All such activity stops by six for cooking the evening meal, and a pause for breath. Most nights there's a rehearsal or a meeting or an event to attend. It's particularly hectic at the moment with the Biggar Little Festival in full swing. Doubt I'll get to spend a night in until Saturday, having been out every night this week, usually close to midnight. Get home, wind down and stumble into bed, knowing it'll be time to get up in five or six hours, and start the whole process again.

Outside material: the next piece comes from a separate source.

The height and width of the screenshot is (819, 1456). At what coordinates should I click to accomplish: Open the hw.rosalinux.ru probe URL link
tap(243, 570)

My dreams tend to be most vivid when I'm not in the midst of a writing project. When I'm pouring all my creative energies out on a script or novel, I sleep well. When I haven't got an active, conscious outlet, my subconscious takes over and my dreams turn weird. Well, even weirder.

2 comments:

Paul Scoones said...

Thanks for the insight into your daily writing routine, David. I'm writing my first professionally commissioned book at present and trying to find a regular pattern of work that fits in around the day job and other commitments is proving to be a challenge.

Lucy V said...

Crikey. That's a routine and a half. I could never live with that, my writing is much more of a dissarray, like a mangled spider swatted on a wall. But I like it that way.